**WORK REQUEST**
Among the records, which lines include "computer"? List them.

── RECORDS SUPPLIED

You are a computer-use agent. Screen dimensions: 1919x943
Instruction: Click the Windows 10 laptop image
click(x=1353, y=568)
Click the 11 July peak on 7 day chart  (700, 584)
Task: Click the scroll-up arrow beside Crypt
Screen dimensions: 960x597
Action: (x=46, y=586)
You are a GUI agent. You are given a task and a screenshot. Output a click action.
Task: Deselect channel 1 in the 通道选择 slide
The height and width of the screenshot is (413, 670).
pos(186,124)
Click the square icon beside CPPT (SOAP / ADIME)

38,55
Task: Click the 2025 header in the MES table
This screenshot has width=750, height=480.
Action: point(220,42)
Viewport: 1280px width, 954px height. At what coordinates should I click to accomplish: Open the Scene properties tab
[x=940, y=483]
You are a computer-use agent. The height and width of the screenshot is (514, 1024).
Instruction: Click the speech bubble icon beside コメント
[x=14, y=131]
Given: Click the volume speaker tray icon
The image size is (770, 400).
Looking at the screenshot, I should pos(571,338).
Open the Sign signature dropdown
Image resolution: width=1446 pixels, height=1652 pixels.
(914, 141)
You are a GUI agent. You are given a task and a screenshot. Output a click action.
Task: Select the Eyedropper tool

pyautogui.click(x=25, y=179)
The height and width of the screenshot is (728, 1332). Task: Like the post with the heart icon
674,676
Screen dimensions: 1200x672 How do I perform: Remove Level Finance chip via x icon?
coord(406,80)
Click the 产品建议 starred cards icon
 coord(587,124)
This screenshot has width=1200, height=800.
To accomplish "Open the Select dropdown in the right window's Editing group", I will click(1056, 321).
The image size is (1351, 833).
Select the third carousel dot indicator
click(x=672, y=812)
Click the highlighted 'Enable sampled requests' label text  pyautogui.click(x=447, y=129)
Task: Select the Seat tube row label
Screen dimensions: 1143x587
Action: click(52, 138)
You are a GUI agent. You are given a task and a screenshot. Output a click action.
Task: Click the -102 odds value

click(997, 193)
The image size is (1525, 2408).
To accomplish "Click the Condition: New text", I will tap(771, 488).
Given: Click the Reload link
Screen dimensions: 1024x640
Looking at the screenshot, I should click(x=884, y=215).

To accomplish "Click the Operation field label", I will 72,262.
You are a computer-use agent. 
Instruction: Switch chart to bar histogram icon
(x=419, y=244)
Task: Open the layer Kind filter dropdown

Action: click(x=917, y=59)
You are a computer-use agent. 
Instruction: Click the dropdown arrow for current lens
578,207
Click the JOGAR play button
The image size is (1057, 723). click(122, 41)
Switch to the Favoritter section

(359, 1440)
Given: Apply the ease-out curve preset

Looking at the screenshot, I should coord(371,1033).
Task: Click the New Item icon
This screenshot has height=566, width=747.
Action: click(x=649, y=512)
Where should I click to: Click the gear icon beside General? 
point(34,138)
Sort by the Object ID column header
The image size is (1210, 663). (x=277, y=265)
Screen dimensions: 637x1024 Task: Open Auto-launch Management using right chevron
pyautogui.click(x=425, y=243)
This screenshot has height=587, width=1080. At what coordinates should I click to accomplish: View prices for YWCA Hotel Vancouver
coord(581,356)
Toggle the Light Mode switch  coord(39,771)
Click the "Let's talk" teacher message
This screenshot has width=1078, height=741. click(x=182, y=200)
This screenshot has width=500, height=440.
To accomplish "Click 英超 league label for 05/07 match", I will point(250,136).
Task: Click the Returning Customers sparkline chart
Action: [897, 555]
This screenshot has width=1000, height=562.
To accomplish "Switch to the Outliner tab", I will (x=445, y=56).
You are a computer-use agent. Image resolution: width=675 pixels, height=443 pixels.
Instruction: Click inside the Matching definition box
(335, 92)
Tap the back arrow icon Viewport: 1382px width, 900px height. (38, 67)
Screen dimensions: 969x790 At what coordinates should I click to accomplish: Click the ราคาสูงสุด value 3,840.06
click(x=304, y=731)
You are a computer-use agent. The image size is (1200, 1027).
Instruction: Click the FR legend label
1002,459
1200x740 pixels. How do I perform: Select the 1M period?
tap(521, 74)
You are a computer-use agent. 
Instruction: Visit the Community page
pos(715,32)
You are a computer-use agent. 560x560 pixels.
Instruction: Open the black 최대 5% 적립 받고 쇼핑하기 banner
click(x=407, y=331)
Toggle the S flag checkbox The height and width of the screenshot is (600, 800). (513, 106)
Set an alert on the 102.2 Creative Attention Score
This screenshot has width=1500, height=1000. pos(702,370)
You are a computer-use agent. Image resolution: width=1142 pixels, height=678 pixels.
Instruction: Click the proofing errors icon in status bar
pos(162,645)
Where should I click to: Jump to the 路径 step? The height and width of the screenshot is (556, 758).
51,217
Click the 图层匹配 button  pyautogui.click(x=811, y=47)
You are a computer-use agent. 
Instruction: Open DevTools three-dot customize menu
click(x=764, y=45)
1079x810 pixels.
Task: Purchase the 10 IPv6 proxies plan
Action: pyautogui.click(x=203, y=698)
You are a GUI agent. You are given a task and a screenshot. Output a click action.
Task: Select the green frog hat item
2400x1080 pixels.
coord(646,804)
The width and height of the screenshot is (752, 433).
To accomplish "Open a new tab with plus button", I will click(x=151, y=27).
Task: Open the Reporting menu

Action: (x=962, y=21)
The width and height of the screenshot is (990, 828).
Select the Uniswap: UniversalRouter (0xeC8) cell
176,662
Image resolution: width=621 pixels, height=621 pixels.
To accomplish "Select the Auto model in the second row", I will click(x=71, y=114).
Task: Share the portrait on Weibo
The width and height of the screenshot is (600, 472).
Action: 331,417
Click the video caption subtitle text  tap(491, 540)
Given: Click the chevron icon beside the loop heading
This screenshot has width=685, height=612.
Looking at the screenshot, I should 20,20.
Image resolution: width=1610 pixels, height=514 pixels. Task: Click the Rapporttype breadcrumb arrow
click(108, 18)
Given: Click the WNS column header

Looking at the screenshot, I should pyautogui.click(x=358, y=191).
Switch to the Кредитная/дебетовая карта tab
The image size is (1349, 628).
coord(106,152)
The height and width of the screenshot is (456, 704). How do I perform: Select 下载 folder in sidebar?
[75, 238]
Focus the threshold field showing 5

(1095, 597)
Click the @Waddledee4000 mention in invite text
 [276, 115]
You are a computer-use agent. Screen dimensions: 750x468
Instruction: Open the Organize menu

────

**RESPONSE TO THE EXERCISE**
You are a computer-use agent. Screen dimensions: 1919x943
You are a computer-use agent. The height and width of the screenshot is (514, 1024).
You are a computer-use agent. 
You are a computer-use agent. 
You are a computer-use agent. Image resolution: width=675 pixels, height=443 pixels.
You are a computer-use agent. The image size is (1200, 1027).
You are a computer-use agent. 
You are a computer-use agent. 560x560 pixels.
You are a computer-use agent. Image resolution: width=1142 pixels, height=678 pixels.
You are a computer-use agent. 
You are a computer-use agent. Screen dimensions: 750x468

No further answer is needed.